Quanto alle evidenze sul rapporto costo-efficacia, nell’indagine si cita uno studio su alcune sperimentazioni nei paesi nordici secondo cui m-health può generare una riduzione del 50-60% delle notti in ospedale e delle ri-ospedalizzazioni per i pazienti con malattia polmonare ostruttiva cronica, e una riduzione della spesa complessiva di assistenza agli anziani del 25%.

 

Gli intervistati hanno inoltre suggerito che l’UE e i singoli Paesi dovrebbero garantire l’interoperabilità delle soluzioni m-health con cartelle cliniche elettroniche (EHR) per la continuità delle cure e per scopi di ricerca. Inoltre viene auspicata una maggior enfasi sulla promozione di standard aperti e sull’uso di comuni architetture e Application Programming Interfaces aperte. Operatori sanitari, badanti e utenti dovrebbero essere coinvolti attivamente nella co-progettazione delle soluzioni mHealth.

 

Come prossimi passi, la Commissione, nel corso del 2015, discuterà con le parti interessate le opzioni di politica (legislazione, autoregolamentazione o co-regolamentazione, ecc) più opportune da intraprendere.
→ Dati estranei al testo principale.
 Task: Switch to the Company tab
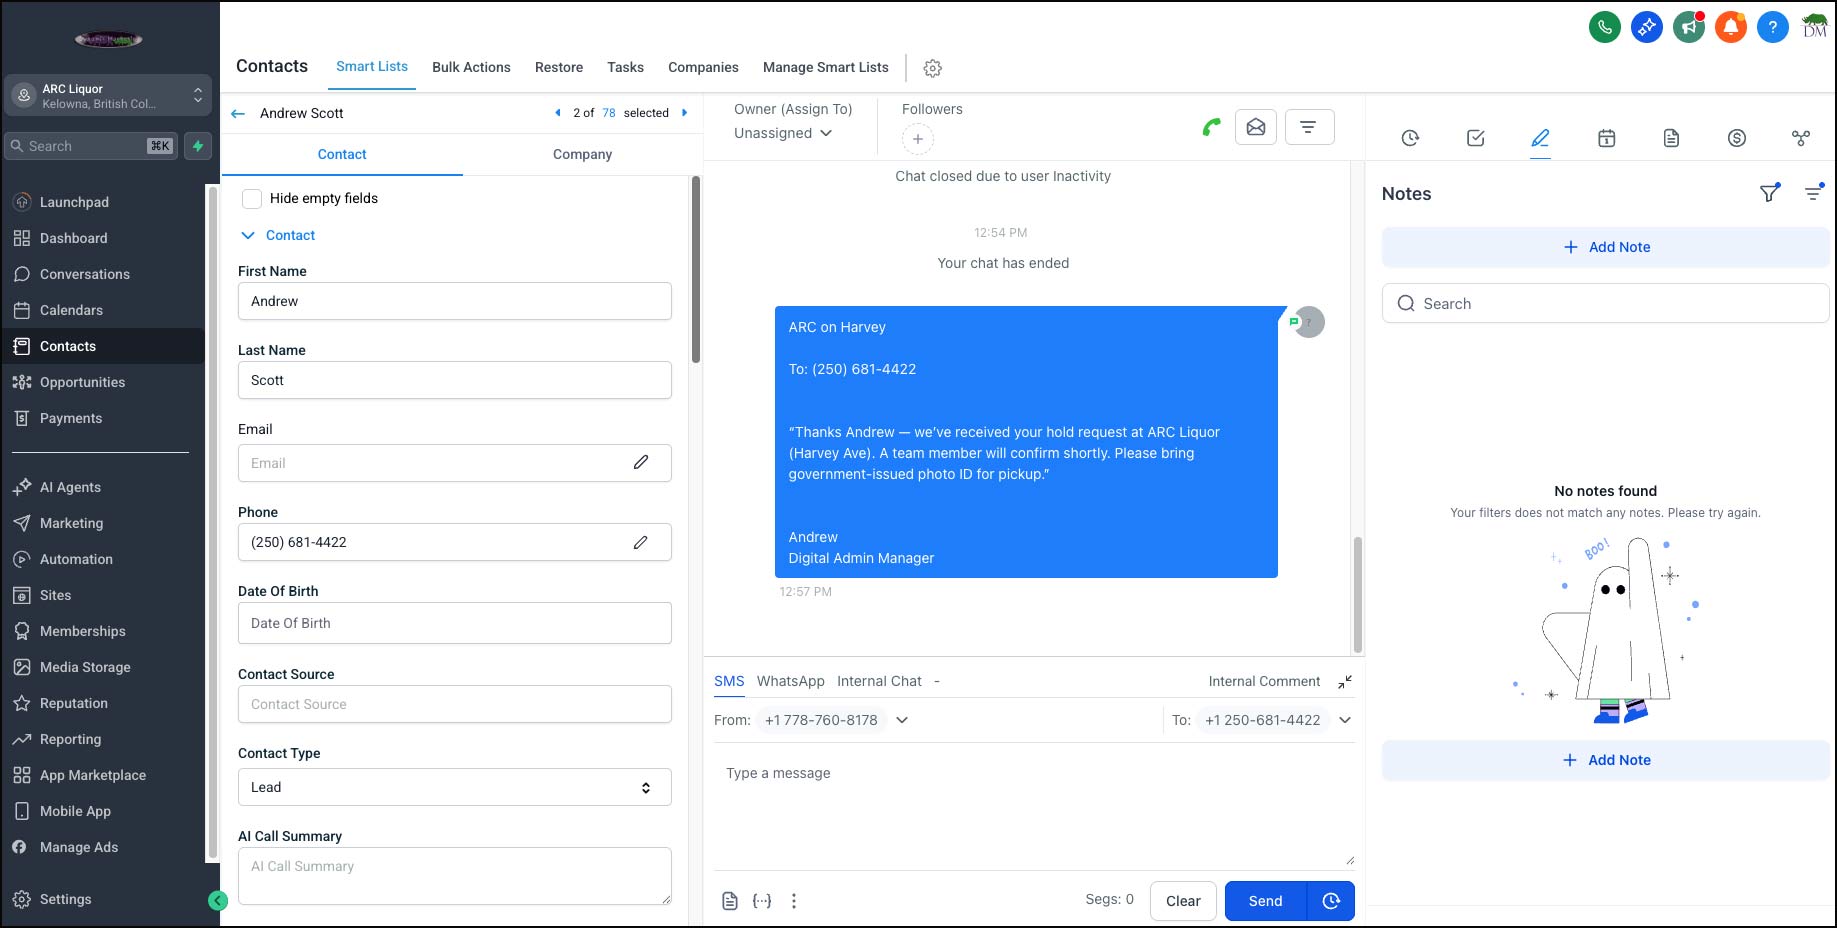coord(582,154)
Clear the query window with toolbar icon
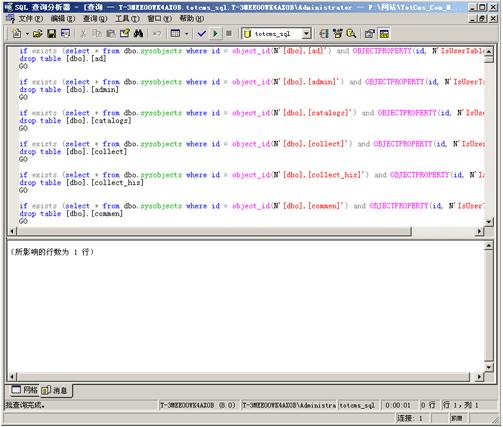The width and height of the screenshot is (503, 427). tap(125, 34)
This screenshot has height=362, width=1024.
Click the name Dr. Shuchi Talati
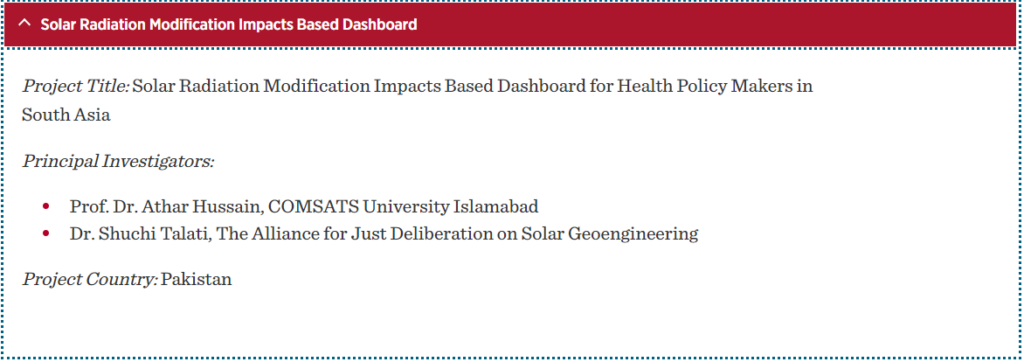click(x=138, y=234)
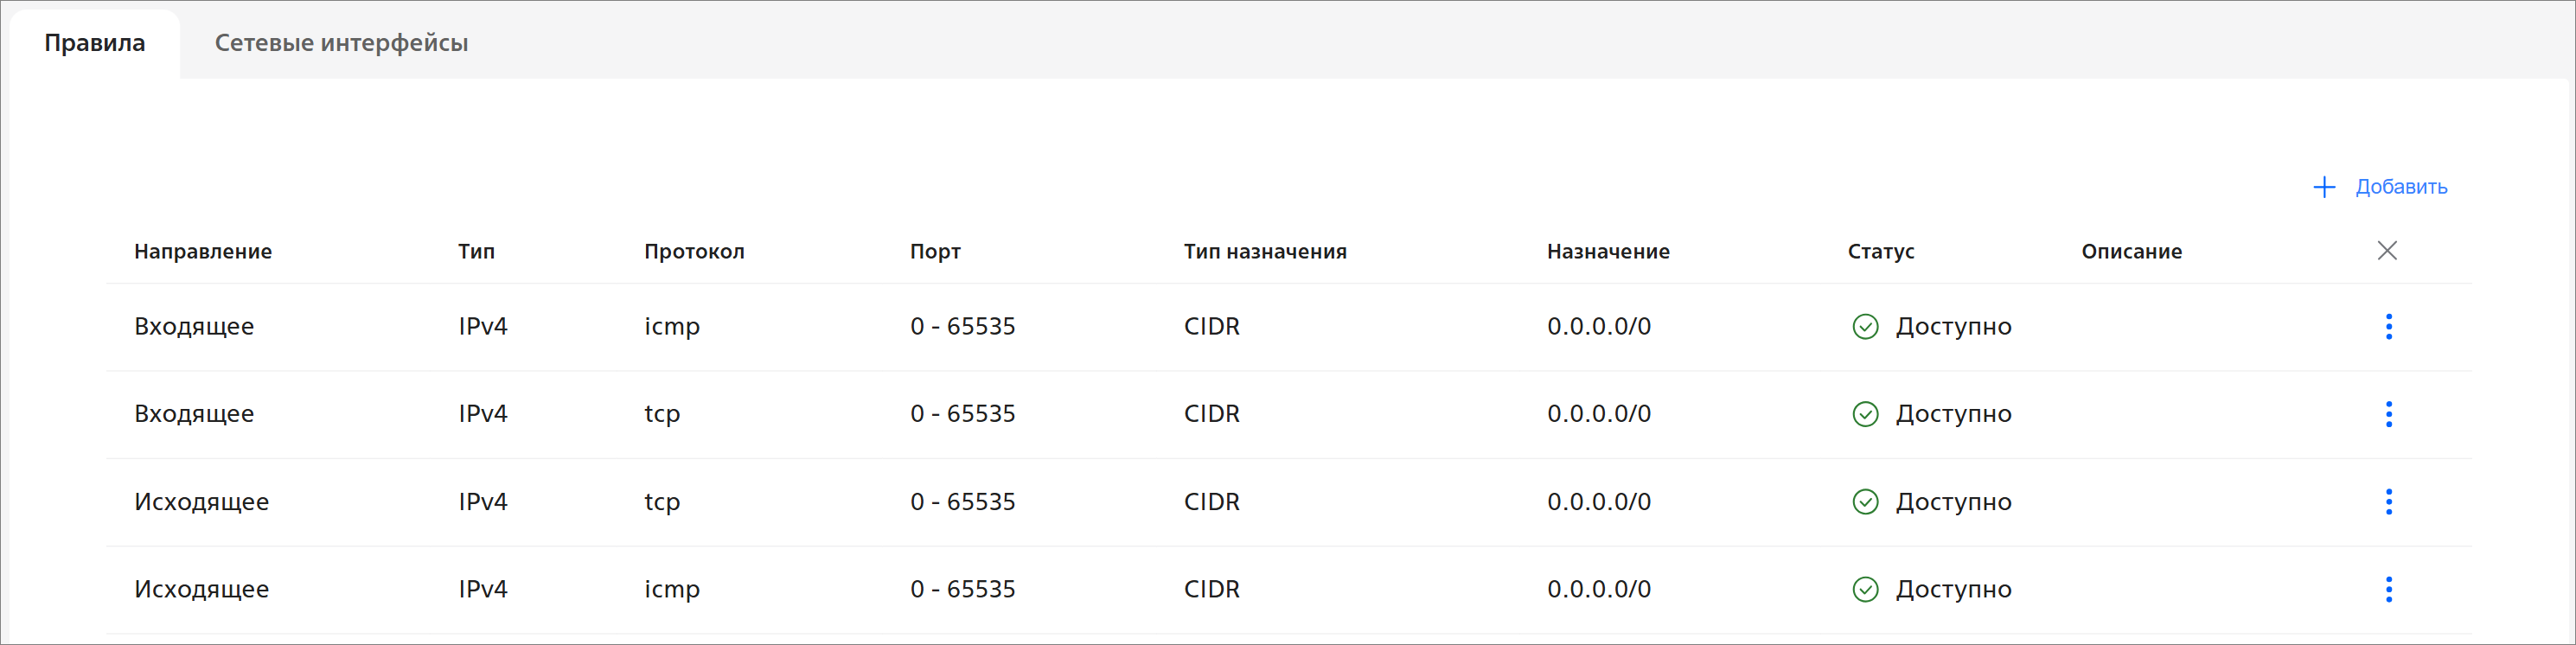Click status check icon of outgoing tcp rule

[x=1865, y=502]
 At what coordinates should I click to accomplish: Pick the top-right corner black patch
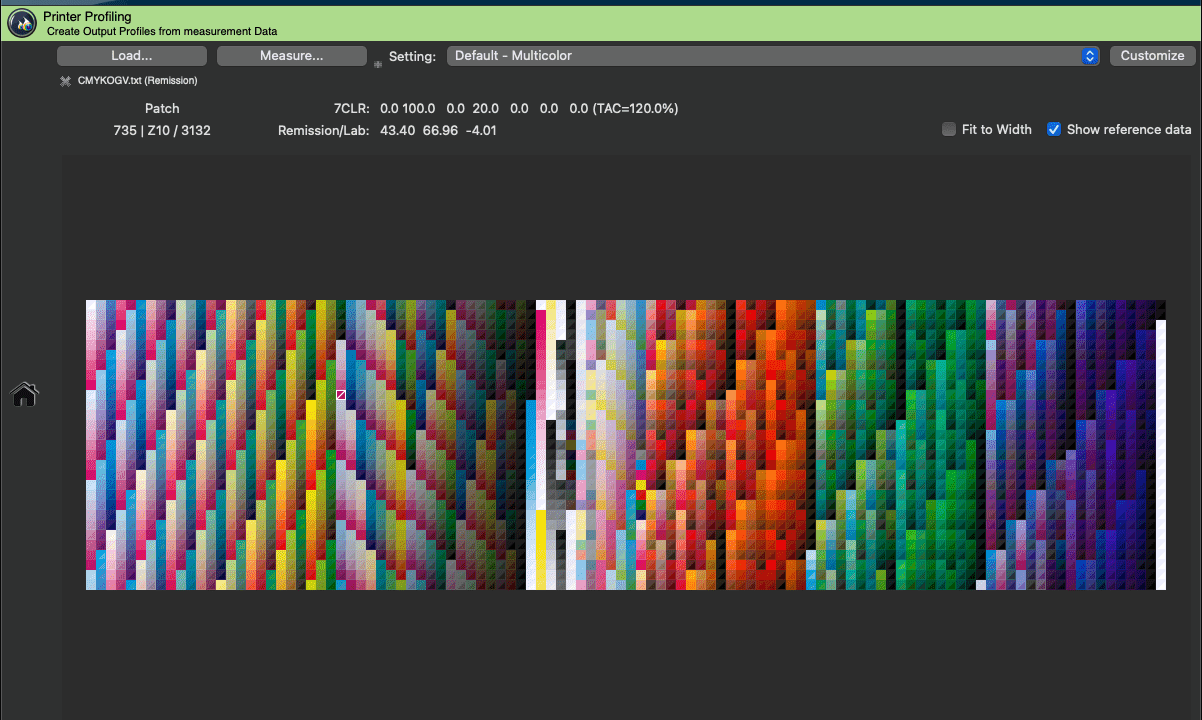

Una serie di azioni a sostegno dell’m-health sono già previsti nell’ambito del programma Horizon 2020 e saranno prese in considerazione nei futuri programmi di lavoro.

 

«Sottolineo comunque – conclude Cosentino – il pericolo di utilizzare App e device che non rispettano i criteri di appropriatezza del dato misurato (per esempio fornendo misure non accurate della frequenza cardiaca, come avviene per alcuni braccialetti di ultima generazione che vanno di moda); questo a mio avviso diventerà presto un punto critico della m-health». Inoltre il rischio è di sottovalutare i parametri sanitari, considerando “una moda” come altre il fatto di poterli monitorare con App sviluppate per lo più in ottica di fitness. «Una maggior consapevolezza delle proprie condizioni fisiologiche è sicuramente positiva, ma solo se i dati sono presidiati da personale sanitario, evitando la velleità di fare i medici di se stessi».